131,Dwight Howard,C,Houston Rockets,22.359364
255,Carmelo Anthony,SF,New York Knicks,22.875000
72,LeBron James,SF,Cleveland Cavaliers,22.970500
29,Joe Johnson,SF,Brooklyn Nets,24.894863


These figures are somewhat difficult to compare as some of these players changed teams during the season and received salaries from more than one team; only the salary from the last team appears in the table. Point Guard Phil Pressey, for example, moved from Philadelphia to Phoenix during the year, and might be moving yet again to the Golden State Warriors. 

The CNN report is about the other end of the salary scale – the players who are among the highest paid in the world. 

To order the rows of the table in *decreasing* order of salary, we must use `sort` with the option `ascending=False`.

In [6]:
nba.sort_values('SALARY', ascending=False)

Unnamed: 0,PLAYER,POSITION,TEAM,SALARY
169,Kobe Bryant,SF,Los Angeles Lakers,25.000000
29,Joe Johnson,SF,Brooklyn Nets,24.894863
72,LeBron James,SF,Cleveland Cavaliers,22.970500
255,Carmelo Anthony,SF,New York Knicks,22.875000
131,Dwight Howard,C,Houston Rockets,22.359364
...,...,...,...,...
200,Elliot Williams,SG,Memphis Grizzlies,0.055722
324,Orlando Johnson,SG,Phoenix Suns,0.055722
327,Cory Jefferson,PF,Phoenix Suns,0.049709
326,Jordan McRae,SG,Phoenix Suns,0.049709


Kobe Bryant, in his final season with the Lakers, was the highest paid at a salary of $\$25$ million.
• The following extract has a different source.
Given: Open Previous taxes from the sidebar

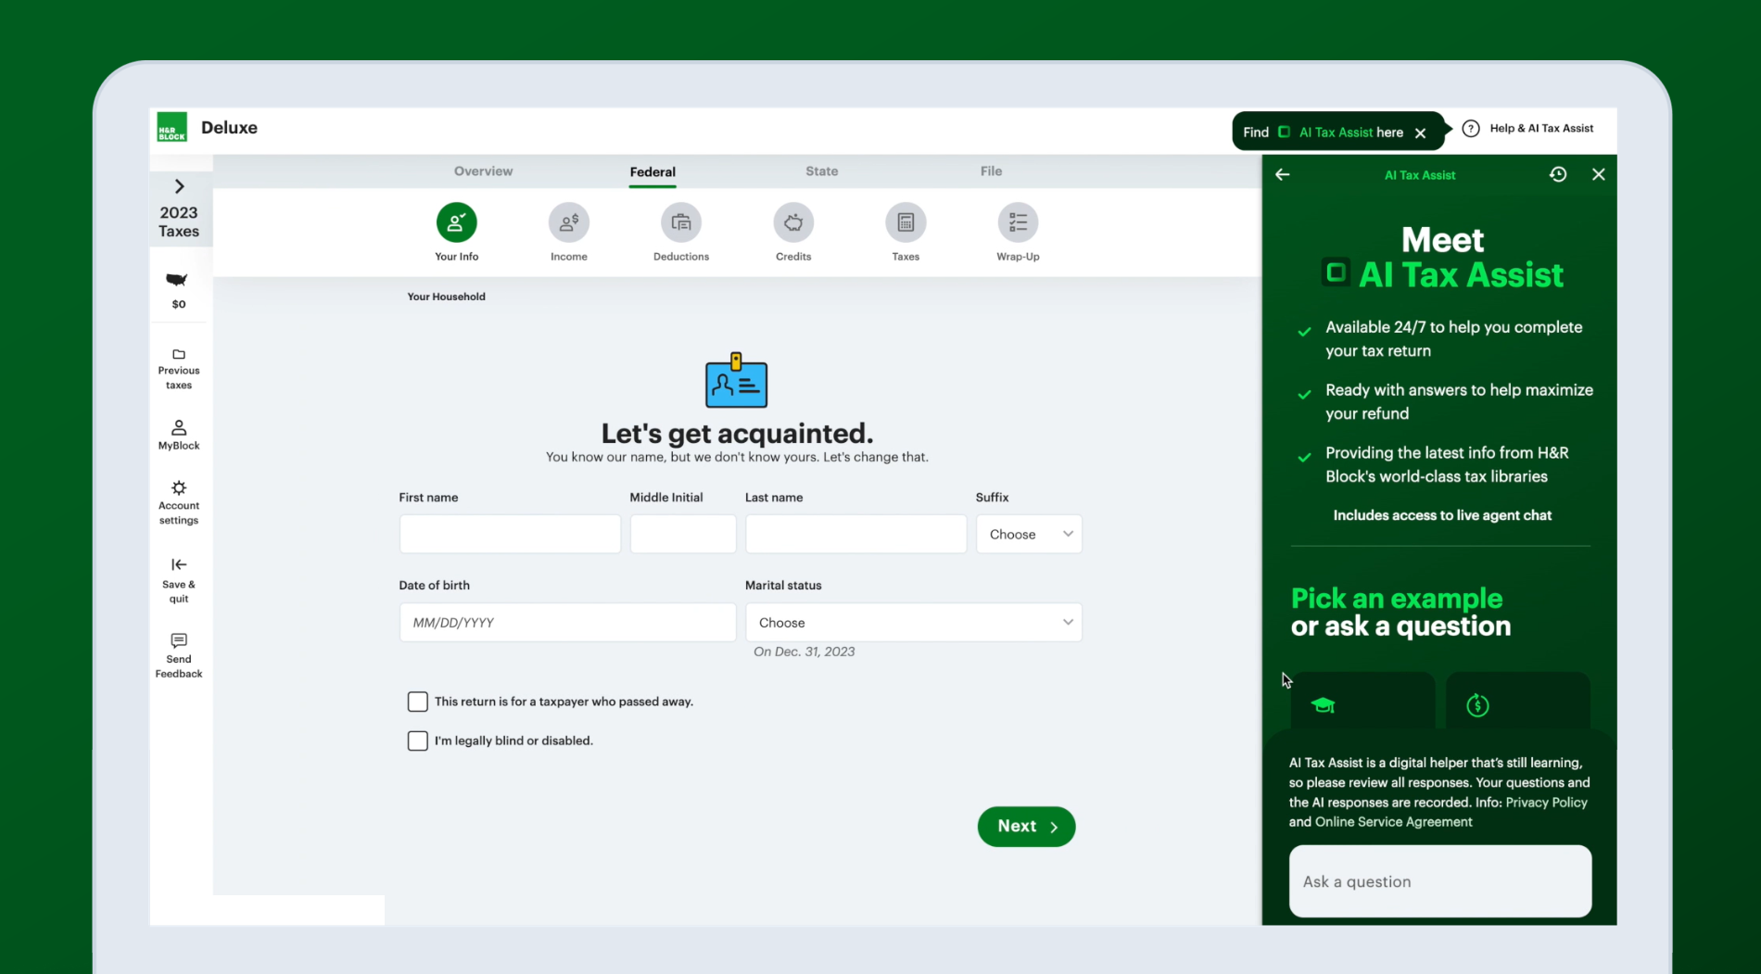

Notice that the MVP Stephen Curry doesn't appear among the top 10. He is quite a bit further down the list, as we will see later.

## Named Arguments

The `descending=True` portion of this call expression is called a *named argument*. When a function or method is called, each argument has both a position and a name. Both are evident from the help text of a function or method.

In [7]:
help(nba.sort_values)

Help on method sort_values in module pandas.core.frame:

sort_values(by, axis=0, ascending=True, inplace=False, kind='quicksort', na_position='last', ignore_index=False, key: Union[Callable[[ForwardRef('Series')], Union[ForwardRef('Series'), ~AnyArrayLike]], NoneType] = None) method of pandas.core.frame.DataFrame instance
    Sort by the values along either axis.
    
    Parameters
    ----------
            by : str or list of str
                Name or list of names to sort by.
    
                - if `axis` is 0 or `'index'` then `by` may contain index
                  levels and/or column labels.
                - if `axis` is 1 or `'columns'` then `by` may contain column
                  levels and/or index labels.
    
                .. versionchanged:: 0.23.0
    
                   Allow specifying index or column level names.
    axis : {0 or 'index', 1 or 'columns'}, default 0
         Axis to be sorted.
    ascending : bool or list of bool, default True
         Sort 

At the very top of this `help` text, the *signature* of the `sort_value` method appears:

    sort_value(column_or_label, descending=False, distinct=False)
    
This describes the positions, names, and default values of the three arguments to `sort_value`. When calling this method, you can use either positional arguments or named arguments, so the following three calls do exactly the same thing.

    sort_value('SALARY', True)
    sort_value('SALARY', ascending=False)
    sort_value(column_or_label='SALARY', ascending=False)
    
When an argument is simply `True` or `False`, it's a useful convention to include the argument name so that it's more obvious what the argument value means.